An important wastewater stream from oil refineries is the spent caustic. Caustic solutions are used as scrubbing agent during the desulfurization process to eliminate sulfur and mercaptans from oil and gasses. Spent caustic is classified as D003 (reactive sulfide) hazardous waste under the US Resource Conservation and Recovery Act (RCRA). Spent caustic is a highly specific efluent. Generally, there is exists two types of spent caustic waste streams depending on the origin – sulfidic spent caustic from scrubbing operations and phenolic spent caustic from heavy gasoline sweetening. Typically, relative small volumes (0.1 to 8 m3/h) are discharged, and these vary depending on the refinery´s size and layout. The harmful effects are considerable due to the concentration in S2- and phenols. Around 550 t of of spent caustic is produced when processing 1 Mt of crude oil.

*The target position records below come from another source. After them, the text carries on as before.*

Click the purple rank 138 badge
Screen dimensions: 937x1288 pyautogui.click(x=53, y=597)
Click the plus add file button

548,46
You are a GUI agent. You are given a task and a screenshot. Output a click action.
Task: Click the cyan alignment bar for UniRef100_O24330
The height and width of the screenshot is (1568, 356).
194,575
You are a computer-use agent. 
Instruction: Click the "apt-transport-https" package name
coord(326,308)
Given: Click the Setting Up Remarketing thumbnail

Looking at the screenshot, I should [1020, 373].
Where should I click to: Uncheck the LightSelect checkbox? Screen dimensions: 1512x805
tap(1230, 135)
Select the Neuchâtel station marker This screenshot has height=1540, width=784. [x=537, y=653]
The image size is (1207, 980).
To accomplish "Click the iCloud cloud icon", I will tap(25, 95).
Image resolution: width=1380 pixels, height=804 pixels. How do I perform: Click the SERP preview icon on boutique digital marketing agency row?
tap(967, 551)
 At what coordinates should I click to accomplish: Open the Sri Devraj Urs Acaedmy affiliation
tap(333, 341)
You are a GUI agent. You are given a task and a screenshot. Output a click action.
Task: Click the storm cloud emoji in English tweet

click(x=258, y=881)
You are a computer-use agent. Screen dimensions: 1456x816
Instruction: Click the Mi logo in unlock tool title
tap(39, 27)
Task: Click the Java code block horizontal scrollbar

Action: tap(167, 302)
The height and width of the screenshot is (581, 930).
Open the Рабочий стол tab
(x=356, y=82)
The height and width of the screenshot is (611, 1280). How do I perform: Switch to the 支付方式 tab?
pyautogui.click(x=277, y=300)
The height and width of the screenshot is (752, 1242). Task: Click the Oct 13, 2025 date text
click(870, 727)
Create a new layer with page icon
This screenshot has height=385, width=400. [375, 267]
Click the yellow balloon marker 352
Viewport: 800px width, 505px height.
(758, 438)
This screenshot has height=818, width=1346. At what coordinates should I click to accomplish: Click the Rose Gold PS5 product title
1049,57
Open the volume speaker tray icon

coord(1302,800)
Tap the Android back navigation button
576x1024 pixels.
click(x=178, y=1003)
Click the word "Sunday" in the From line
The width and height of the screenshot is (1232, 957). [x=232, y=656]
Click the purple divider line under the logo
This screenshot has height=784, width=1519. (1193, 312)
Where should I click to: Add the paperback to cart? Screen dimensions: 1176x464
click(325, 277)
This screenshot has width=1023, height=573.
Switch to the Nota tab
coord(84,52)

An efficient treatment is the oxidation with Fenton´s reagent. Fenton's reagent is a solution of hydrogen peroxide and an iron catalyst that is used to oxidize contaminants or waste waters. Mixing iron and hydrogen peroxide in the right manner, it results in the generation of highly reactive hydroxyl radicals (.OH) or peroxide radicals (.OOH). Ferrous iron(II) is oxidized to ferric iron(III) by hydrogen peroxide to a hydroxyl radical and a hydroxyl anion. In order to have an efficient process, the procedure requires: a) adjusting the wastewater to pH 3-5, b) adding the iron catalyst (for example as a solution of FeSO4), and c) adding slowly the H2O2. If the pH is too high, the iron precipitates as Fe(OH)3 and catalytically decomposes the H2O2 to oxygen.

Fenton´s reagent can be produced by electrochemical oxidation of iron(0) and adding H2O2 simultanously.If iron plates are used in an electrolytic cell, continuos anodic oxidation of iron will occur at the plate surface and liberate the catalyst for Fenton´s reagent. The advantages with the electrochemical in-situ production of Fe2+ are:

• No generation of residual products.
• The process do not need to be heated.
• Better dosage of Fe2+ by controlling the electric current.
• Less operational costs (no chemicals).

In an experiemtnal cell, the electrochemical production of Fenton´s reagent and the use in the spent caustic treatment was tested. Both batch and continuous operation was investigated. During the process different parameters were analysed such as pH, temperture, electric current density and H2O2 addition rate.

From the results a kinetic model was suggested and validated by the experiments. The results showed that the electro assisted process to treat spent caustic was a promissing alternative to wet air oxidation that operates at 25-90 bar and 200-300 C.

Presented Wednesday 19, 13:30 to 15:00, in session Electrochemical Engineering (T2-14P).